I realized I should have been terrified at that moment. I knew I should have unleashed my powers on this potentially dangerous person but somehow I couldn't. This person felt familiar though the warmth I was feeling from what I assumed to be a man because of the chest was something new. It felt good. I carefully concentrated my mind trying to use my mental powers to get a read on this person but found his mind was completely blocked off. It took an incredible will and training to be able to do that. As if knowing what I was doing, the man opened a small part of his mind revealing a single name to make his identity known. Robin.

I felt something build inside my chest that I hadn't felt truly for so very long, happiness. I slowly pushed myself free of his arms so that I was sitting up. I took in the man who sat with his has back to my headboard on my bed, the man who was one the boy named Robin. He was dressed completely in black and it was clear he had grown up. He looked very much taller and more built. His hair was long and once again he worse a mask across his face. His face had matured greatly and I was sure I saw a few scars on his face. It almost looked like he was asleep.
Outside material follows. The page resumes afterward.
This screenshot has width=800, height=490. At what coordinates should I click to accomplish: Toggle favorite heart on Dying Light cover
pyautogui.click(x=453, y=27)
I managed to mutter out Robin though I could barely even believe what was going on here. I really should have slapped him for doing something as creepy as crawling into bed with me but I was just so happy to see him again. Upon hearing Robin spoken by me, he turned his head slowly so that he was looking into my eyes or so I thought. His face was just as blank as I remembered it though rather than feeling cold radiating off him, I did feel his warmth.

"Hello Raven and I go by Nightwing now."